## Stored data

* * * * * * * * *

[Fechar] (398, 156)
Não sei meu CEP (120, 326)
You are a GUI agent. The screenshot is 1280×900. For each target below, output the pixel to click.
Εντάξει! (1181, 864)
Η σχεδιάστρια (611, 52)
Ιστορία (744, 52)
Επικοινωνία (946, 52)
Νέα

* * * * * * * * *

## The task
Each record is to be repeated word for word, with none skipped.

## Task solution
[Fechar] (398, 156)
Não sei meu CEP (120, 326)
You are a GUI agent. The screenshot is 1280×900. For each target below, output the pixel to click.
Εντάξει! (1181, 864)
Η σχεδιάστρια (611, 52)
Ιστορία (744, 52)
Επικοινωνία (946, 52)
Νέα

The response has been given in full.